Previous governments have taken the deregulation path with AWI, with MLA, with Dairy Australia, and done it quite successfully. If you look at the dairy industry, the way the coalition went about deregulating the dairy industry and setting up Dairy Australia, it gives an example to the minister of the type of leadership which he needs to show on this issue.

So, rather than playing politics with it, read the House report, Minister. See the issues that are identified. The chair was happy to sign off on identifying those issues and say that they need to be fixed. Yet all we are hearing from the executive is silence on this issue.

Those in the industry are calling for leadership. They understand that they need to go down the deregulatory path. They understand that. But what they want is some surety from government that, in going down that path, the government is prepared to stick with them, work with them, and make sure that the path is as smooth as possible—not something which is too contentious; not something which has not been done before. It is something that the minister seriously needs to look at, because if he sits down with the industry and tries to work things out, a path forward can be found because the issues have been identified. What we need now is the time and effort put in to finding the solution. If that can be found—and industry says, 'We are confident it can be found'—then I am sure all sides of this House will get behind this bill and say, 'Yes, this is the path we want to go down.' But putting the cart before the horse and asking us all to take a leap of faith is placing us in an untenable position. So let us step back from that and see if we can work cooperatively to get the solution that we need.

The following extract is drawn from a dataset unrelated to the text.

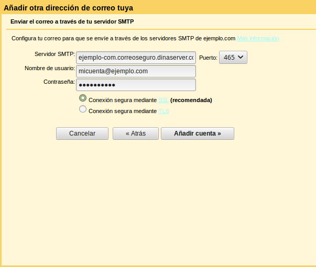Follow the Más información link

[258, 39]
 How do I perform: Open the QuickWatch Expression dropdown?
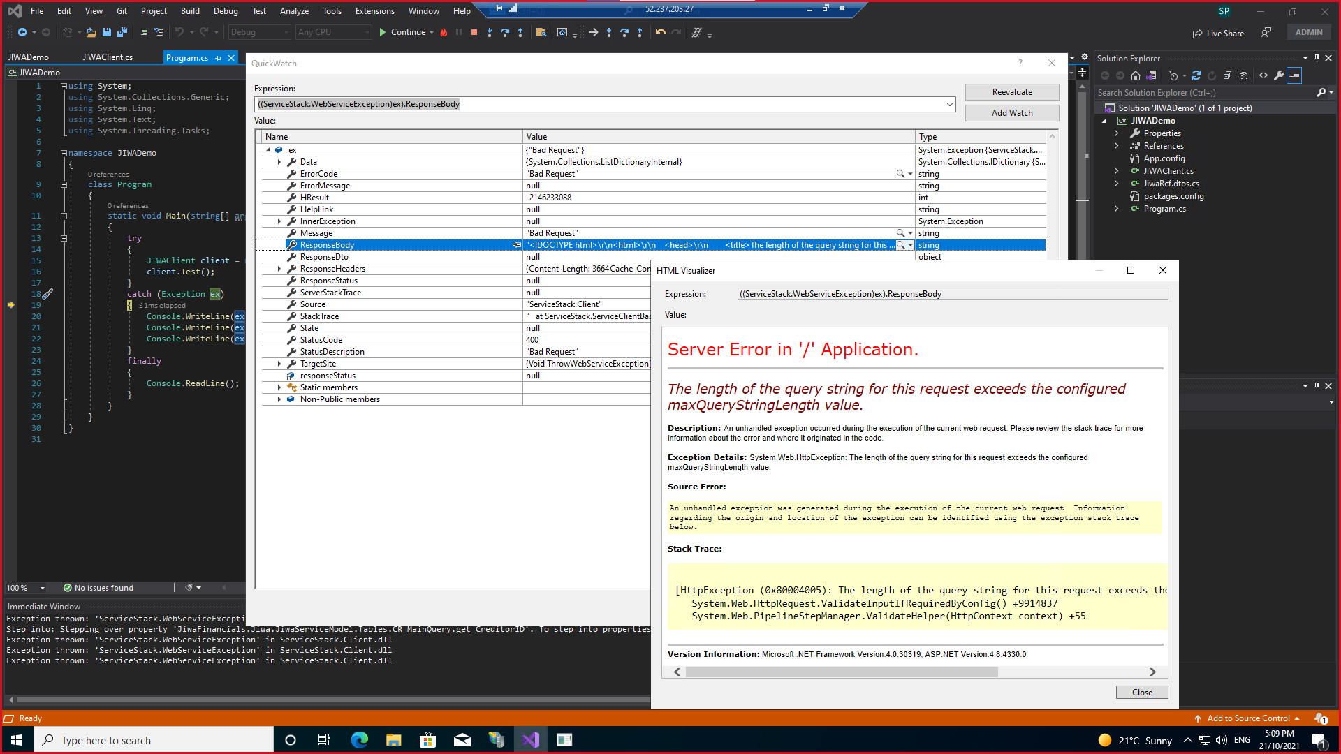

This industry is too important to play politics with. It is one of our key agricultural export sectors. It is one of the keys to ensuring that we will feed that Asian middle class which has been identified ad nauseam by those on the other side. But let us start seeing some substance put behind the theory on the other side. Let us see them work, sit down and do the hard yards, to make sure that the industry knows what its future is and is confident about its future. The Australian wheat industry is too important for us not to do that.